‘This is a really bad thing’: Former chief leaves court in handcuffs

Fond du Lac Denesuline chief receives prison term after fraud, breach of trust conviction

Napoleon Mercredi guilty of fraud, breach of trust. Photo courtesy Nigel Maxwell PANow

A taxpayer watchdog group is hoping a prison sentence for a chief who stole thousands of dollars from his own band sends a strong message.

“This is a really bad thing,” said Todd MacKay, Prairie Director of the Canadian Taxpayers Federation (CTF).

“Some of the folks in these communities have real, everyday struggles with poverty and somebody took a lot of their money.”

MacKay was reacting to the three-year prison term handed Napoleon Mercredi, former chief of Fond du Lac Denesuline First Nation in northern Saskatchewan, on Oct. 23.

Mercredi, 64, was convicted in February of fraud, theft over $5,000 and breach of trust in Prince Albert Court of Queen’s Bench.

He was ordered to repay $120,000.

Needed programs

Judge Gary Meschisnick called the crimes “unacceptable” and “selfish”, noting the money could have been used to fund needed programs.

He said he hoped the sentence deterred others from doing the same thing.

The band did not respond to a request for comment from APTN News Monday.

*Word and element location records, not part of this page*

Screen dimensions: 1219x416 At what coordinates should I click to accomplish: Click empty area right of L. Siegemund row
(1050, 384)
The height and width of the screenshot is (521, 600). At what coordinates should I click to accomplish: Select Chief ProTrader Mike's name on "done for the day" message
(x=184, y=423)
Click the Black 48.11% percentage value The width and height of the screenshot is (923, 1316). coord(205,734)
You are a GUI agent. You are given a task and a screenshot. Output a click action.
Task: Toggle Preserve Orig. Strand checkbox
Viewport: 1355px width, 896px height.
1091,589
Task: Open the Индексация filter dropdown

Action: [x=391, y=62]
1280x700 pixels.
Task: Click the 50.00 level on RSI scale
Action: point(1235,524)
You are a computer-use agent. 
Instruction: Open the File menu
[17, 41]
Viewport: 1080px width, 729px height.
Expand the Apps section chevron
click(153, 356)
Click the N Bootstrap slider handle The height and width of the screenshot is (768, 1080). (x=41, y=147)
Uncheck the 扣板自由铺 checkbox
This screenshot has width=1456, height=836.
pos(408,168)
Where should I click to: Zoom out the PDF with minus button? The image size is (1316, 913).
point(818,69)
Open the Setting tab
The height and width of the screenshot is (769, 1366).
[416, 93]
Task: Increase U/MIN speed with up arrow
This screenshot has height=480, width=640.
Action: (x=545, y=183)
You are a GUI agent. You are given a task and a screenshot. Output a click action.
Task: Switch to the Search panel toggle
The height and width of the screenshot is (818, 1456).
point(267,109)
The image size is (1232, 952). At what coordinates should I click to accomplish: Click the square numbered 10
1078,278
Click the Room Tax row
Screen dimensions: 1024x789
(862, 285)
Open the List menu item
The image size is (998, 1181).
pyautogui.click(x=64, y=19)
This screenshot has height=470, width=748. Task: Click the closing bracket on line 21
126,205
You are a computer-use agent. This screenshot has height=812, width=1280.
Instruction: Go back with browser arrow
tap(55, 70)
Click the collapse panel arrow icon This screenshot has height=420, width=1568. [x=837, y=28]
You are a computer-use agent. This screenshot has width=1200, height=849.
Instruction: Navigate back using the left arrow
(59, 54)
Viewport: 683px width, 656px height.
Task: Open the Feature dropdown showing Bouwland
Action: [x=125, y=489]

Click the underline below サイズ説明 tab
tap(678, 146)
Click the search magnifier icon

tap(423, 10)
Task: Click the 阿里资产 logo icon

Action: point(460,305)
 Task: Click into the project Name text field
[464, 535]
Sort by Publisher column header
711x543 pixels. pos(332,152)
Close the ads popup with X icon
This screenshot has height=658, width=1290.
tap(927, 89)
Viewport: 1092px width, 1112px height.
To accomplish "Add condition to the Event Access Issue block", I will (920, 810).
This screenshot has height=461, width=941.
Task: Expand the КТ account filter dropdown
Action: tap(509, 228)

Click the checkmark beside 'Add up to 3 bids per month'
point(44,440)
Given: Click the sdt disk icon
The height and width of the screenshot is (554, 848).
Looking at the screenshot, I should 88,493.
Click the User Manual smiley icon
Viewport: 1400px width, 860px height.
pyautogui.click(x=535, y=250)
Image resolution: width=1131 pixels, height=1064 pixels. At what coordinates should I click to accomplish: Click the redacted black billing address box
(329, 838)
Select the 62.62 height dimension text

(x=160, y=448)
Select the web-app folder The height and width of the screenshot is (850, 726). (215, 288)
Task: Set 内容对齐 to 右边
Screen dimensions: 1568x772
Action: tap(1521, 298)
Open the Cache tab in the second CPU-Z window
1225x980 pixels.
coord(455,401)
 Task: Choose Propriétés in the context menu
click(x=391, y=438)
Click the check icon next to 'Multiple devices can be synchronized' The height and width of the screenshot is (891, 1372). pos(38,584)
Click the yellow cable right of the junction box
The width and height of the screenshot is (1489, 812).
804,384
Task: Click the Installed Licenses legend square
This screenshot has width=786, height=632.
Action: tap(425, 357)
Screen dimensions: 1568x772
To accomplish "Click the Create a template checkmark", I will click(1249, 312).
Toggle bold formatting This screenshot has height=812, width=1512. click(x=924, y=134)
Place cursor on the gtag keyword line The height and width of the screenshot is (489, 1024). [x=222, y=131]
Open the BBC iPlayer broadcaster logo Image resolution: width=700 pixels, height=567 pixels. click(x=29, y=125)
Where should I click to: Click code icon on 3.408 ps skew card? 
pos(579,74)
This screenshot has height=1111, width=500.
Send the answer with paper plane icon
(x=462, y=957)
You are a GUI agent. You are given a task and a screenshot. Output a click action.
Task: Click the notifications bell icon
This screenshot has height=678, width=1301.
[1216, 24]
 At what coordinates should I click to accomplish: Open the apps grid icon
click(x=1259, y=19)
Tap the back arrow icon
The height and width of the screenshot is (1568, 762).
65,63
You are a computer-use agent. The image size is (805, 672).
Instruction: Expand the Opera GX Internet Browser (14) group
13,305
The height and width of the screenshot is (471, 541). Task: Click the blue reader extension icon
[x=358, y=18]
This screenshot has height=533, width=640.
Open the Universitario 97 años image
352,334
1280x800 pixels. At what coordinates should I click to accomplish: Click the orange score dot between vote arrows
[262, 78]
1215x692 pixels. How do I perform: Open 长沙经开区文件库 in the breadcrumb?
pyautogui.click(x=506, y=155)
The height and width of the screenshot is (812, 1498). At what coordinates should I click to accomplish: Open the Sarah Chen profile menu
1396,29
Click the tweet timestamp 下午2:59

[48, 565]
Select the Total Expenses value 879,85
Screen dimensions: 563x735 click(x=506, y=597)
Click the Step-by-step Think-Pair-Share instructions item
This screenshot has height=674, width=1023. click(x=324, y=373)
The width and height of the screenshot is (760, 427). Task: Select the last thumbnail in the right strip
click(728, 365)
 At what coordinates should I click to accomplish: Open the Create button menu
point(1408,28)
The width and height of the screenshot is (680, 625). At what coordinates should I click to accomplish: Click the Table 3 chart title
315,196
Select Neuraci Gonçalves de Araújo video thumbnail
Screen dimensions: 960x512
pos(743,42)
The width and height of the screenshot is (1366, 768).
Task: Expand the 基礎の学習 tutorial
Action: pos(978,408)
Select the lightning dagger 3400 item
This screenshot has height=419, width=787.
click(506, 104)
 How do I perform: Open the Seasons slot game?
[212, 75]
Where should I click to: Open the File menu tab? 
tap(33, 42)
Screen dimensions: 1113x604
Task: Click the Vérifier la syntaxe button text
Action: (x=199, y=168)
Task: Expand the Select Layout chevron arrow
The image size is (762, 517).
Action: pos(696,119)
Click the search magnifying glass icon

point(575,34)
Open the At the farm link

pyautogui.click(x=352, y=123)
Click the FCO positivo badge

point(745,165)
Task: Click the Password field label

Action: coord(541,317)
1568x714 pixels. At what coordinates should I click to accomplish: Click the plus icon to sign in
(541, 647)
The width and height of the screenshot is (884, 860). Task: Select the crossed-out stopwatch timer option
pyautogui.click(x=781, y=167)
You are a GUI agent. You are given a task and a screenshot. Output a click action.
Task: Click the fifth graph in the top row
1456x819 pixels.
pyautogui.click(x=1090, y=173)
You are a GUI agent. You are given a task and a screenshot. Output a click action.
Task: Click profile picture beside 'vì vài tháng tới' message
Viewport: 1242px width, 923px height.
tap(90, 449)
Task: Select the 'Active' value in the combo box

Mercredi’s brother, Louie Mercredi, is now the chief and said in a letter to the court he and his council supported Napoleon, who was chief from 2009 to 2011.

During that time, court was told $260,000 in band funds was misappropriated. But Napoleon’s lawyer said his client freely accessed a line of credit without controls.

“If a politician is convicted of criminally taking a lot of his community’s money, I don’t know that we should be surprised that there’s some handcuffs involved,” said MacKay, noting that’s why the CTF lobbied the former Harper government to bring in the First Nation Transparency Act.

“This sort of thing needs to stop and there needs to be consequences.”

Still law

The Act is still law, said MacKay Monday, but not enforced by Ottawa.

The law, which came into effect in 2014, requires the 633 First Nations in Canada to publish their audited financial statements and pay packages for chiefs and councillors online because they receive the bulk of their funding from government.

“We need to make sure that folks in these communities are protected,” MacKay added.